## Start Selected text

In full view of our assigned classroom in the ISEP is a high school (I think), specifically their outdoors playground. And because I’m in class, and they, the French students, are not, it’s impossible not to watch them screwing around and project myself screwing around myself.
To a dilettante daydreamer and eye-drifter, the activities of these high school children would appear similar to an American’s, so much so that it is uninteresting. They play sports, rugby and soccer, but the structure is the same: boys randomly switching between a pick-up game and shooting around, with girls hanging around the fringes, talking in groups and occasionally deigning to glance at the games; then a bell rings and everyone files off desultorily. But these are casual observations. For one, the games are far more intense than their American equivalents. The boys who don’t play often ring the court and scream, shout, and holler. The intensity of the watchers feeds the intensity of the players. In a rugby game, I saw a kid get thrown to the ground in a move I’d previously only seen on televised wrestling. But that, you might say, is a vicious game. Au contraire. Anyone who thinks soccer is a soft, nonphysical game should probably watch these kids play the game. They play the type of game that basketball television commentators would call “scrappy”—they use their elbows as vicious weapons, they lean their weight into their adversaries, they run as if they’re in a game of chicken. To top it off, many of them are wearing clothes straight from a J. Crew catalogue. Meanwhile the conversations of the girls are much more animated than I remember high school conversations being, and more so than the general elevation of animation in France. The French, they take their leisure seriously.

## End Selected text
## Start Dataset entries

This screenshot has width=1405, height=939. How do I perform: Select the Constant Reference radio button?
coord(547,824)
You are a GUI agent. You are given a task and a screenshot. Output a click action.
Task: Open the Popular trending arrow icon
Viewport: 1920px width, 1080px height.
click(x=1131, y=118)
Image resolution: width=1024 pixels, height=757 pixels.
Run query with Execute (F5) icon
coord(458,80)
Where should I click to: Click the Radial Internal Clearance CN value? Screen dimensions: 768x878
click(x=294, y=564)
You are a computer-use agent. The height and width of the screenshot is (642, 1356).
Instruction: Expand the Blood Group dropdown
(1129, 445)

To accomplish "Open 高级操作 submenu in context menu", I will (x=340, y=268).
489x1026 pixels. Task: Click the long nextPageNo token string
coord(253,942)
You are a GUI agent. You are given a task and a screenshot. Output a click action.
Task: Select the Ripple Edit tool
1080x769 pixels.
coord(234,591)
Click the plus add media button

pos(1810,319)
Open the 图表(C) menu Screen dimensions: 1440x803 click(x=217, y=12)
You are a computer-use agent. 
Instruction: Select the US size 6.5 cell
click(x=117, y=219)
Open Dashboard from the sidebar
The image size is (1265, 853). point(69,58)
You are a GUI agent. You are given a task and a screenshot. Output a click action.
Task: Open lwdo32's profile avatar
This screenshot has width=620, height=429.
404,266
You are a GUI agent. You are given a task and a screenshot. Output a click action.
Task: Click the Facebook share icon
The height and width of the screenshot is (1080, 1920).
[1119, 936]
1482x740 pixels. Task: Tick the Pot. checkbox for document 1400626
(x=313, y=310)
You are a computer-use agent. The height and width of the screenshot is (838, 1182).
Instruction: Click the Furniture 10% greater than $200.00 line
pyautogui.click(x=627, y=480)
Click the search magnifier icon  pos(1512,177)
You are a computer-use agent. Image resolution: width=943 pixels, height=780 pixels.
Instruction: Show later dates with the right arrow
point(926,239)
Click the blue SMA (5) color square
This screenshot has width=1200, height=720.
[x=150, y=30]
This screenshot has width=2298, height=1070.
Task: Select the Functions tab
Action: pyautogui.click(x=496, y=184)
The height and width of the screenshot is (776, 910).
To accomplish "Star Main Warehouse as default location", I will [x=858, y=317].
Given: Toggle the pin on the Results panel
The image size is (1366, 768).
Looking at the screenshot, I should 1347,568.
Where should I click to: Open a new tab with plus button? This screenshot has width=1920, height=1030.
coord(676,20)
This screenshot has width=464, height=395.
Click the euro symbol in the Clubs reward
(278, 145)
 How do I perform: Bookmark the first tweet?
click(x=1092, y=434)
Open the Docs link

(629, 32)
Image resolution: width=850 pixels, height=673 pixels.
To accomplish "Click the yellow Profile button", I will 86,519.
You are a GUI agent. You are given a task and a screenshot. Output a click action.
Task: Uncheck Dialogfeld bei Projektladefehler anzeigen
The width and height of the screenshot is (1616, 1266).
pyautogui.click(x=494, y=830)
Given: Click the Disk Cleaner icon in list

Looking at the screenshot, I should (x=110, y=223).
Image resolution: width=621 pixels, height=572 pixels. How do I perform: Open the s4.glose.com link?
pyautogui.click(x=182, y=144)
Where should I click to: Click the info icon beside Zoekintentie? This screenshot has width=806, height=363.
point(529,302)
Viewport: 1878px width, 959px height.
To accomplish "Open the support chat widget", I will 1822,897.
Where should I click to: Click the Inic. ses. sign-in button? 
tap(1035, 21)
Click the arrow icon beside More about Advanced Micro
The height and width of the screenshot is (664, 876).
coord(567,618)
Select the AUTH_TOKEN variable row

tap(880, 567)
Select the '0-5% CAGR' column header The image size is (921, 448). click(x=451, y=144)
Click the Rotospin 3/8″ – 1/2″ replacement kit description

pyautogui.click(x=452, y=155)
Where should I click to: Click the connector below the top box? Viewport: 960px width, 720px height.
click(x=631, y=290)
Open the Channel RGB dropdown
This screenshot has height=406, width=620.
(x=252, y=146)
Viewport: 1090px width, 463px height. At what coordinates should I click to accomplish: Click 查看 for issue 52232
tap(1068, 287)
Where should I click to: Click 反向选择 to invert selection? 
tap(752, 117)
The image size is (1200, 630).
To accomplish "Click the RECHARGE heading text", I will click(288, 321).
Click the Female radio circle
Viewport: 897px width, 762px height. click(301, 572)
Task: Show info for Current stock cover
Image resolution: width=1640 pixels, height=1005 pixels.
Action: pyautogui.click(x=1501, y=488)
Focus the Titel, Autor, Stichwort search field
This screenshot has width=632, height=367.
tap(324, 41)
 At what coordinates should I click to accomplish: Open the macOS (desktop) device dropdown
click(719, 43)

## End Dataset entries

* **Your goal**: Set down everything from "In full view" down to "screwing around myself." in the account above of watching French high school students play, copying it word for word.

* **Written answer**:
In full view of our assigned classroom in the ISEP is a high school (I think), specifically their outdoors playground. And because I’m in class, and they, the French students, are not, it’s impossible not to watch them screwing around and project myself screwing around myself.